Rui Mate (RM): Pode-se perceber que há um jogo entre os interesses da Total e do Governo de Moçambique. Há dias, notícias que foram divulgadas tanto pelo nosso Governo como pela Total diziam que o projeto deveria reiniciar em pouco tempo, que era preciso fazer alguns estudos que pudessem viabilizar esse retorno. Agora, a empresa vem falar sobre os custos. O CIP já vinha alertando para esta questão. O retorno da Total vai ser acompanhado por um processo de inclusão de custos de segurança que não estavam previstos no processo inicial. E esses custos podem estar acima das projeções iniciais, significando que os ganhos que Moçambique terá também vão ser reduzidos, porque esses custos vão ser sempre recuperáveis dentro daquilo que é o contrato. Há aqui provavelmente uma tentativa de pressionar o Governo moçambicano no sentido de ceder no processo de revisão do contrato para incluir esses custos de segurança.
DW África: Isto quer dizer que se os custos aumentarem a TotalEnergies poderá desistir do projeto?
RM: Não acredito que vá desistir. Vejamos que, apesar da paralisação, houve atividades e processos que continuaram na Total. O processo de reassentamento, por exemplo, teve seguimento e envolve custos - muito altos. O que é que estaria a fazer uma multinacional como a Total, que tem pensadores, que tem analistas de projetos e riscos, a continuar com um processo de reassentamento se não tivesse interesse nenhum em dar continuidade ao projeto? A Total tem interesse, no entanto, houve este problema da guerra, que não estava lá na equação deles. Agora que veem necessidade de um retorno, esse problema pode também constituir uma oportunidade para maximizar os seus ganhos.
DW África: No contexto em que a Total encomendou um estudo sobre a situação de Cabo Delgado, nomeadamente a questão da segurança, e o responsável máximo da Total declara que não há muita pressa, qual é a sua análise?

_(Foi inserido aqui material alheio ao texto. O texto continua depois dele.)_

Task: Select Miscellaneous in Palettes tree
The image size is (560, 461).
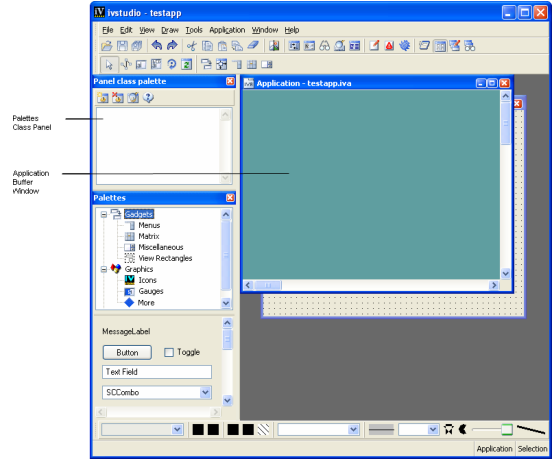Action: click(x=161, y=247)
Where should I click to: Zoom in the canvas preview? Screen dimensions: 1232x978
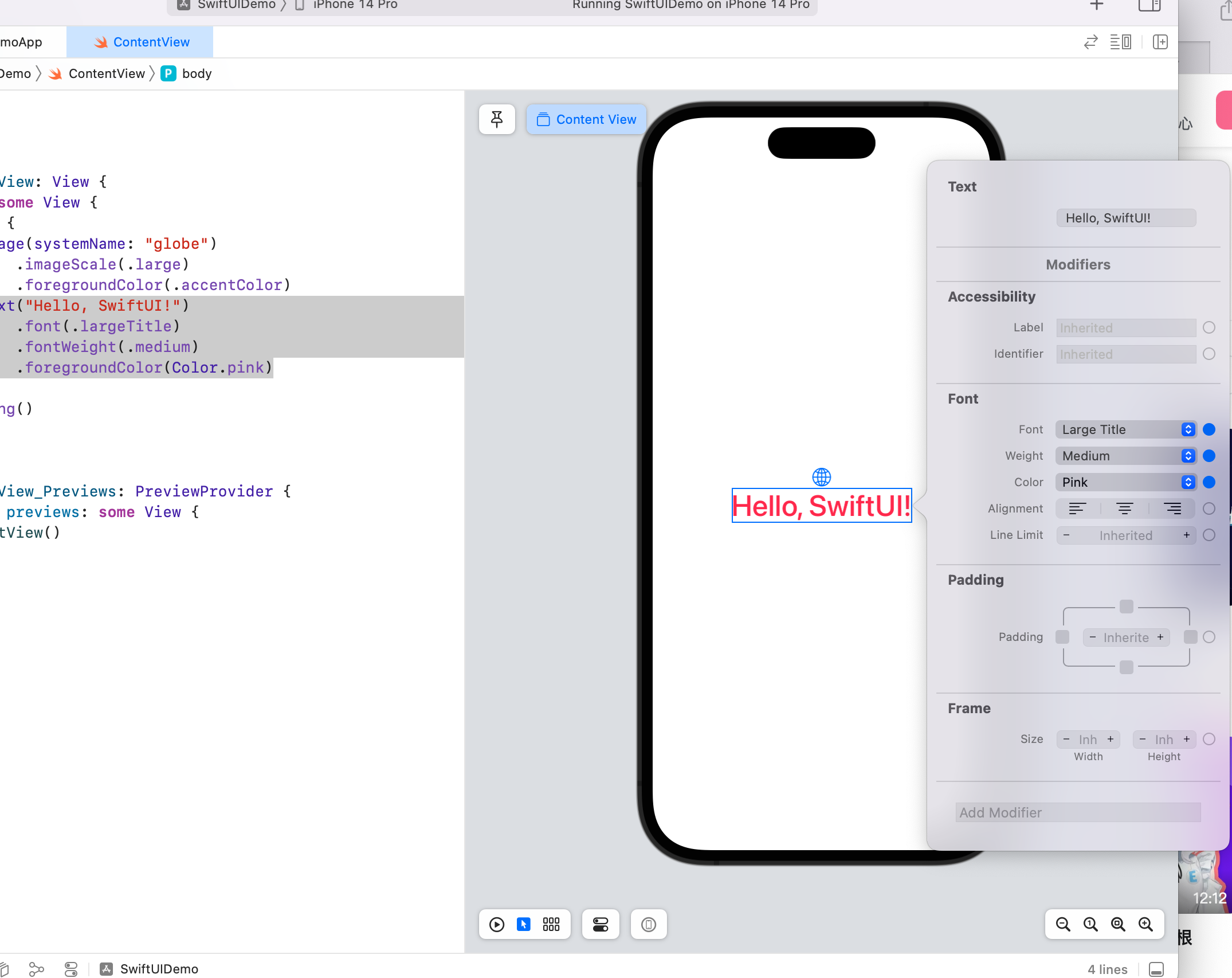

RM: A Total está a fazer um jogo em que mostra claramente que tem interesse em dar continuidade a este projeto, porque é viável. Para o seu retorno, já contratou uma empresa independente que virá dar este aval, dizer 'as condições para o retorno, os riscos associados, são estes e aqueles, vão precisar de garantir isto'. E isto vem com uma fatura e é esta fatura que já está a ser preparada para os moçambicanos estarem atentos.
DW África: Deverá ser o Governo moçambicano a assumir estes custos?
RM: Vai ter de ser o Governo de Moçambique a assumir estes custos. É esta a mensagem de fundo que está a ser passada: os custos de segurança vão ter de ser suportados pelo Governo de Moçambique. Até agora, o Executivo não conseguiu estabilizar a zona, embora a situação tenha melhorado.